■ **EXERCISE PROMPT**:
Lines containing the word "agent" are the ones to copy from the records below.
++++ MATERIAL FOR THIS EXERCISE ++++
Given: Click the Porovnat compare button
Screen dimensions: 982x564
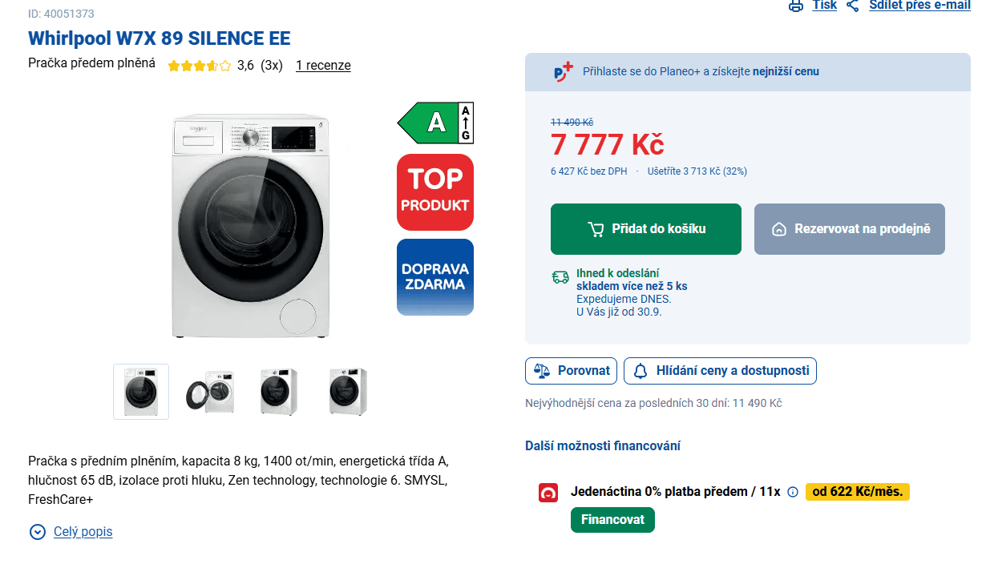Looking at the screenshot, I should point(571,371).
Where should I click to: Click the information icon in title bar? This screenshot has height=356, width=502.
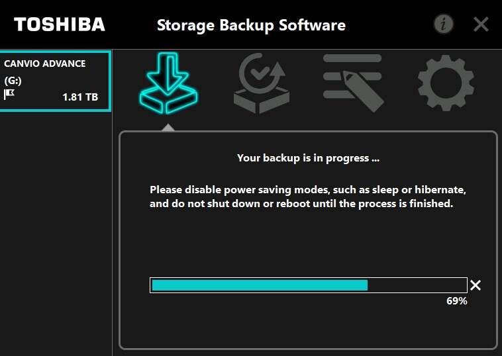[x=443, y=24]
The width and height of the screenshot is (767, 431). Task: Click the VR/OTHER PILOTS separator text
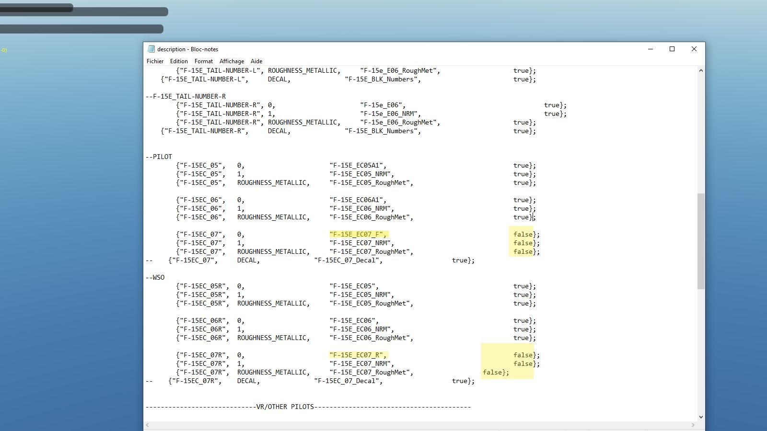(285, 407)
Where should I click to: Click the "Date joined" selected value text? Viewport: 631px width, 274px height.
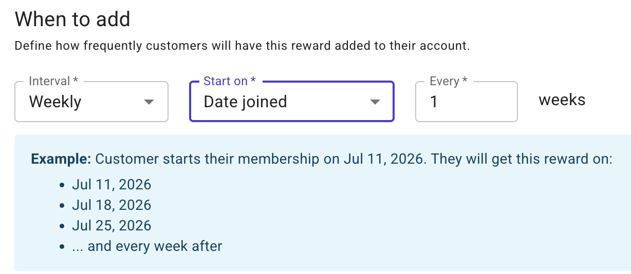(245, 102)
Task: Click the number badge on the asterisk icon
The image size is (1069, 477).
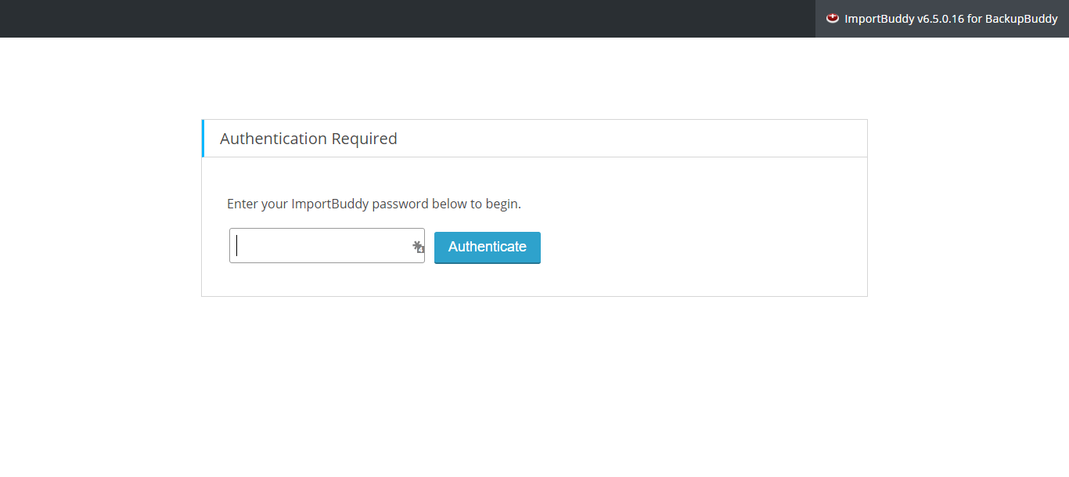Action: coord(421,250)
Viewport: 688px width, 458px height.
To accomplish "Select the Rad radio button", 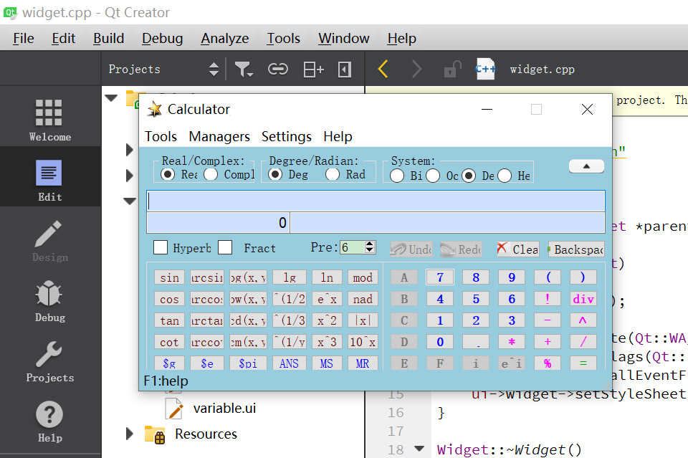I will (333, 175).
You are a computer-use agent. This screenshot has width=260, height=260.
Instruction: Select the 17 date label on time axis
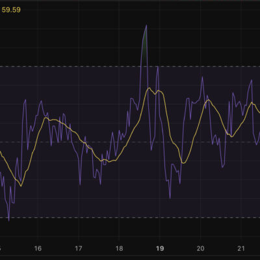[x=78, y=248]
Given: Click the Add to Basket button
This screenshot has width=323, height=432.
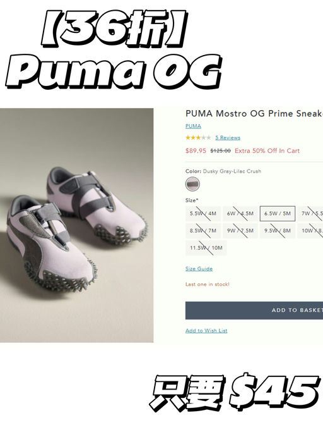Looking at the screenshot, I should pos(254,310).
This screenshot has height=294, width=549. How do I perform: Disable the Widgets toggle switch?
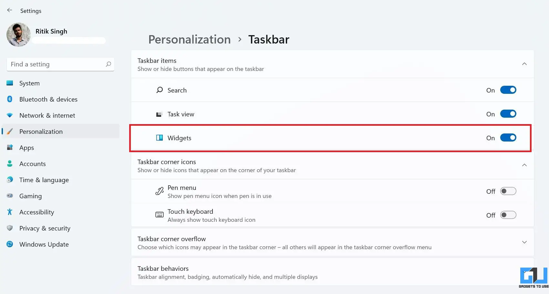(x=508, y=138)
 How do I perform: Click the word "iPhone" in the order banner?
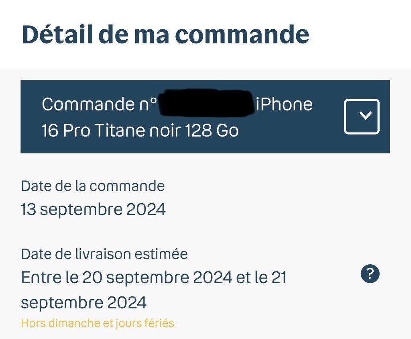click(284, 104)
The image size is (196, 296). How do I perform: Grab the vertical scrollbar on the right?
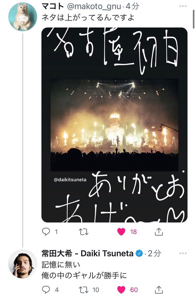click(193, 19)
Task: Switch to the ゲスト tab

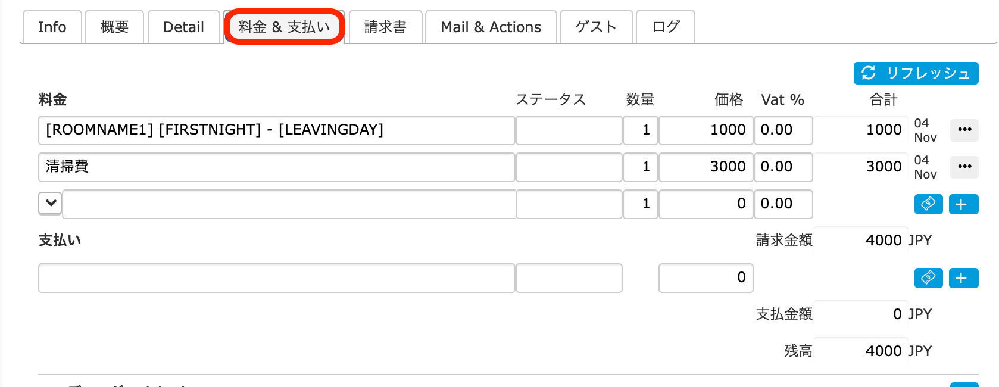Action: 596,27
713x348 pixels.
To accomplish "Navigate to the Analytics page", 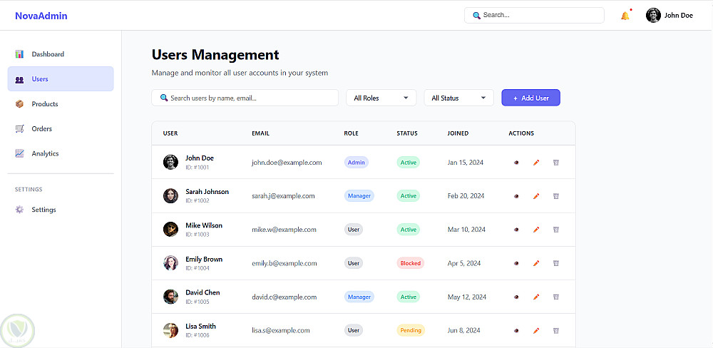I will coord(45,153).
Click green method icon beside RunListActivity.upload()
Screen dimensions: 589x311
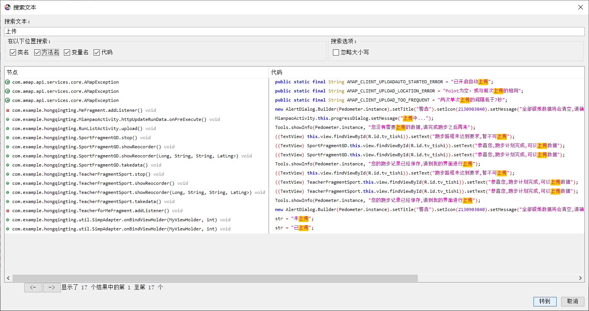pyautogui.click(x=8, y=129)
++++
++++ MATERIAL FOR THIS EXERCISE ++++
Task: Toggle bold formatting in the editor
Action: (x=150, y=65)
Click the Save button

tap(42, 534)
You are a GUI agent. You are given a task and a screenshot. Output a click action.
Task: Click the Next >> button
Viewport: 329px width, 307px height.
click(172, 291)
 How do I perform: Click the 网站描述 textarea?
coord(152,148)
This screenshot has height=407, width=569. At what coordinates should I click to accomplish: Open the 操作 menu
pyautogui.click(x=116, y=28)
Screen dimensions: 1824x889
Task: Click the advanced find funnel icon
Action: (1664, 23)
++++
■ **THE ANSWER**:
You are a computer-use agent. This screenshot has width=260, height=260.
You are a GUI agent. You are given a task and a screenshot. Output a click action.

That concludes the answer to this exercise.